» **DATA SUPPLIED**:
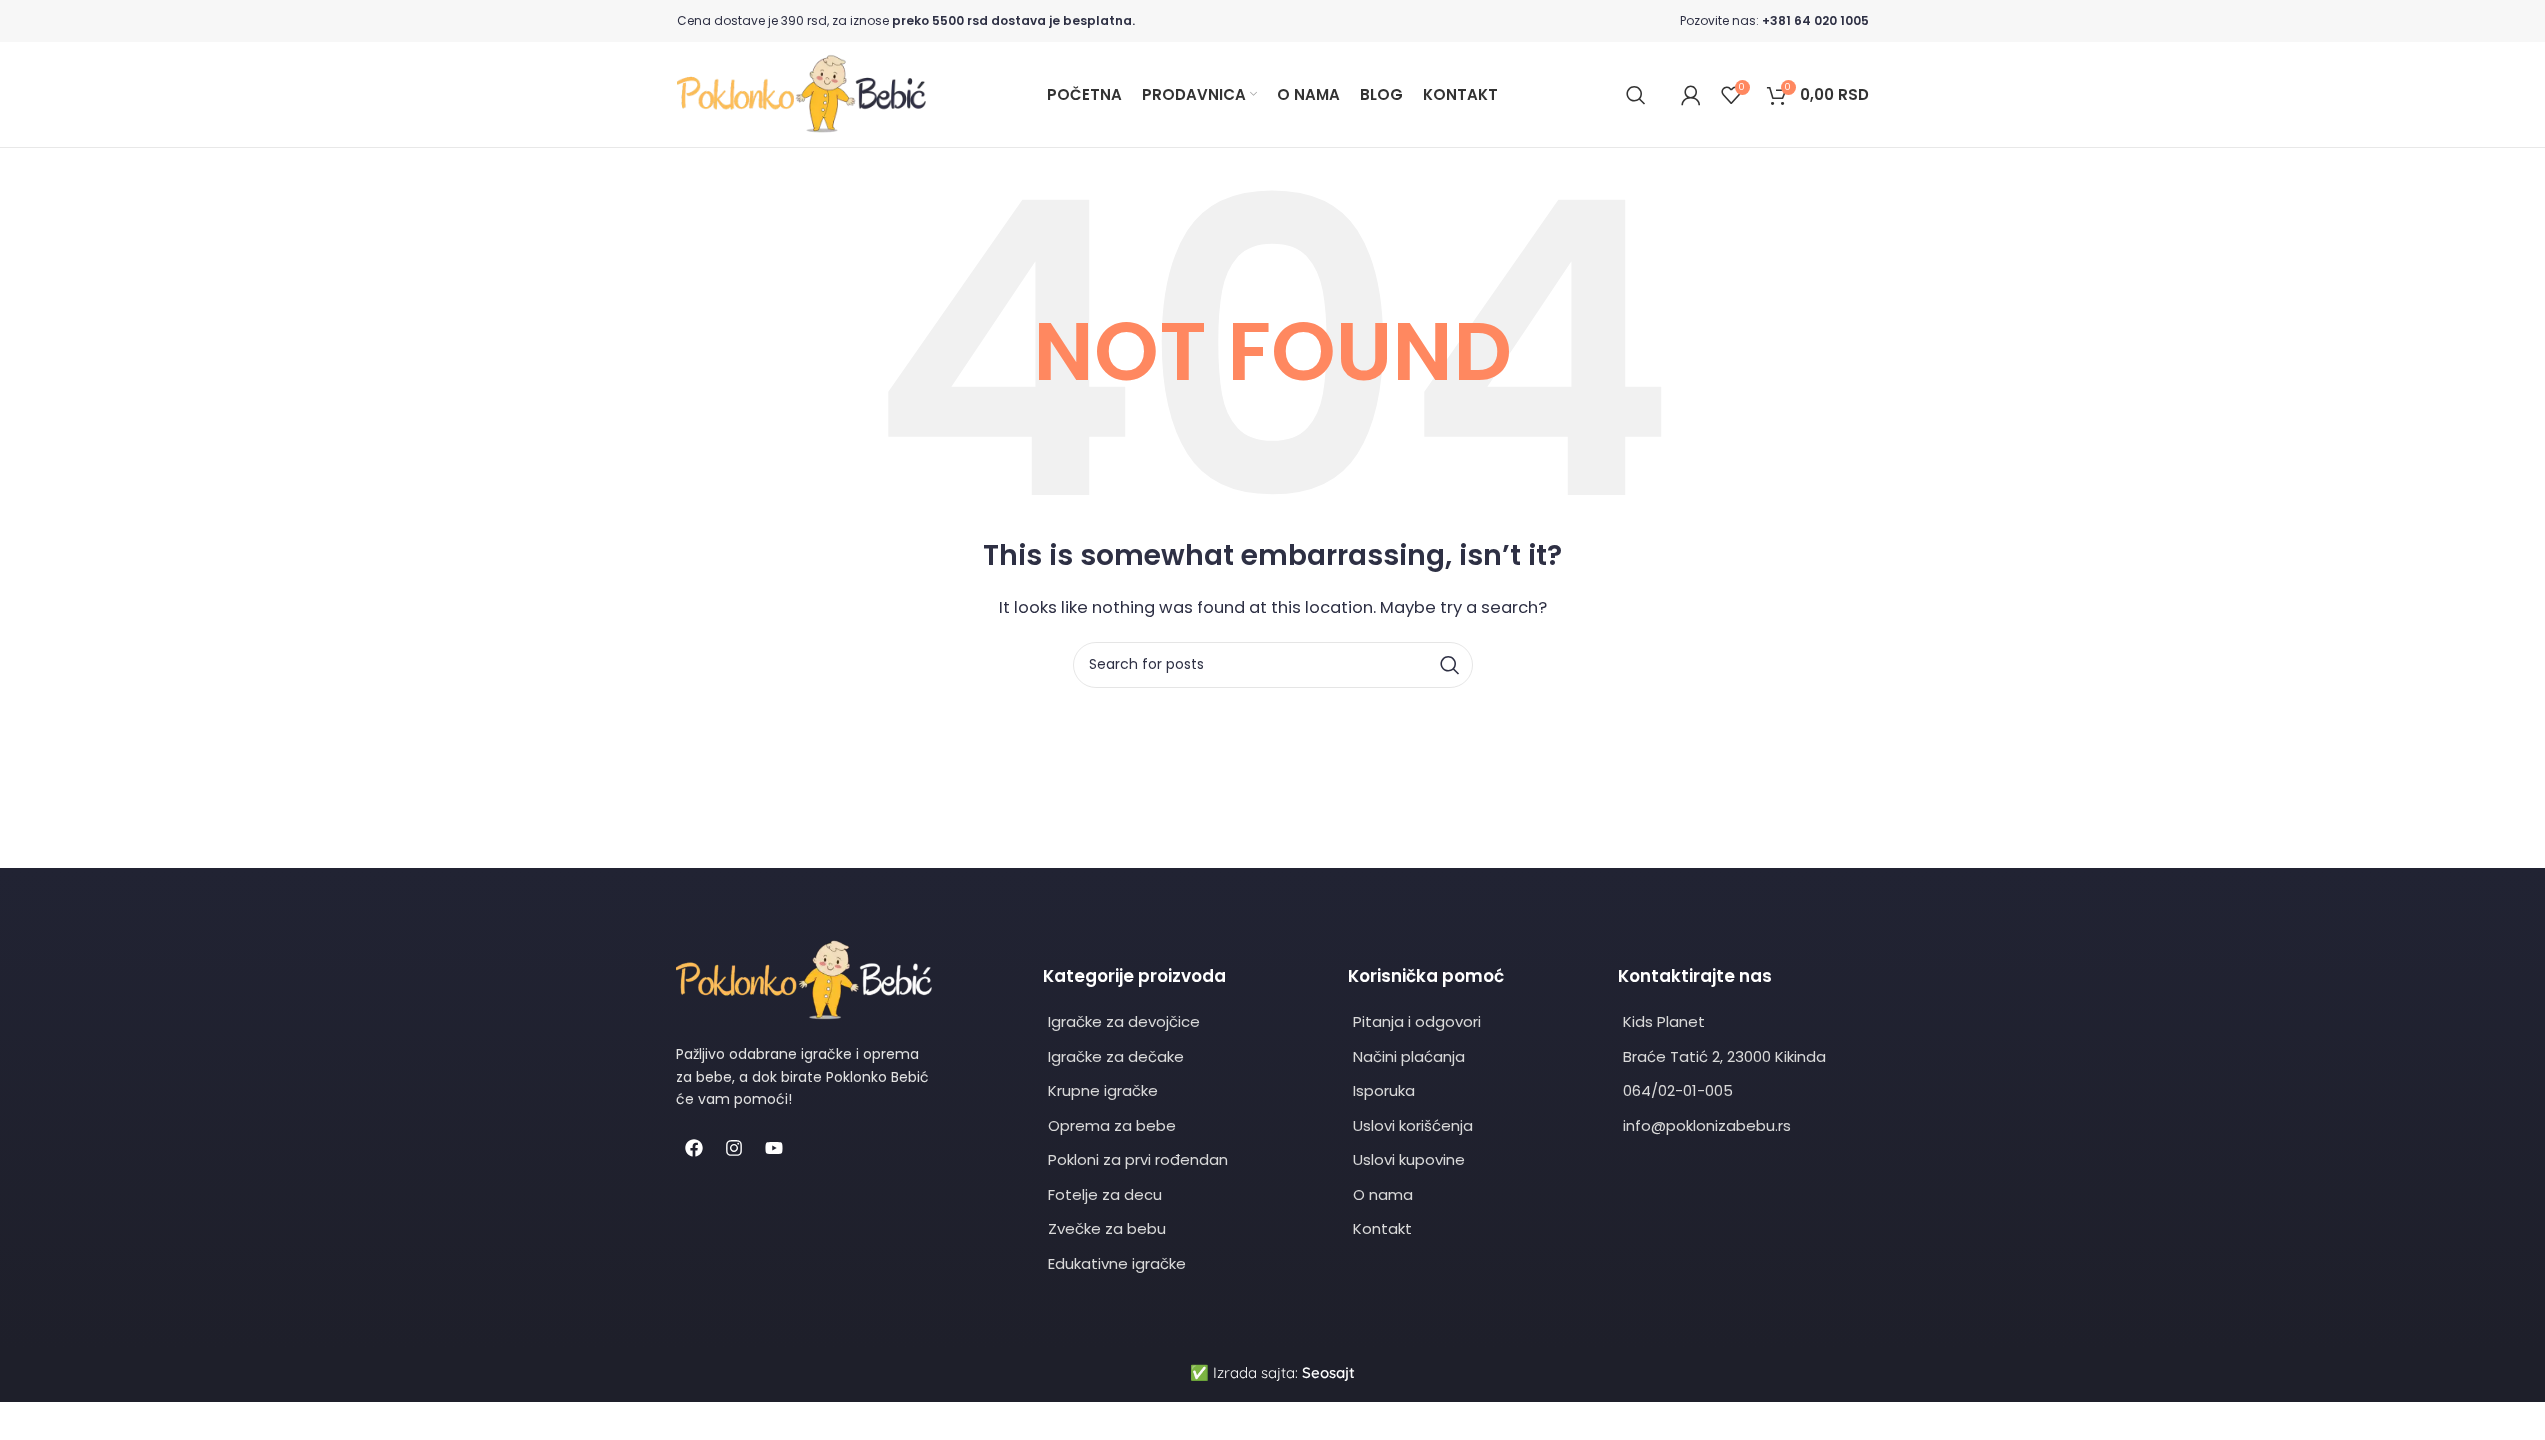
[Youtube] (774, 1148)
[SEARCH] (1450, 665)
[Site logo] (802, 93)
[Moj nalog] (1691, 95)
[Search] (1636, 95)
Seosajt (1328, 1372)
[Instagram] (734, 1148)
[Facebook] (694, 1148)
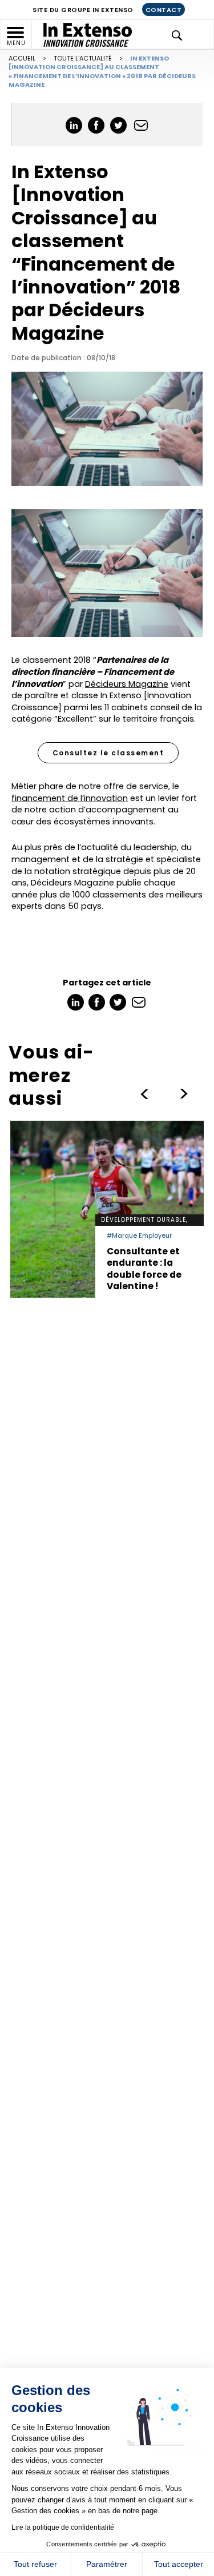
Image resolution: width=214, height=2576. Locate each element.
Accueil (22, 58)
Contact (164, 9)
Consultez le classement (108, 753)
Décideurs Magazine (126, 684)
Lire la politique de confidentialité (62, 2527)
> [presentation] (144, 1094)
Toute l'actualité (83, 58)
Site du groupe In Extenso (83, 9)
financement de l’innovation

» **ASSIGNMENT**: Every word of the data should be reproduced exactly; please omit any pictures.

» **WRITTEN RESPONSE**:
[Youtube] (774, 1148)
[SEARCH] (1450, 665)
[Site logo] (802, 93)
[Moj nalog] (1691, 95)
[Search] (1636, 95)
Seosajt (1328, 1372)
[Instagram] (734, 1148)
[Facebook] (694, 1148)
Image resolution: width=214, height=2576. Locate each element.
Accueil (22, 58)
Contact (164, 9)
Consultez le classement (108, 753)
Décideurs Magazine (126, 684)
Lire la politique de confidentialité (62, 2527)
> [presentation] (144, 1094)
Toute l'actualité (83, 58)
Site du groupe In Extenso (83, 9)
financement de l’innovation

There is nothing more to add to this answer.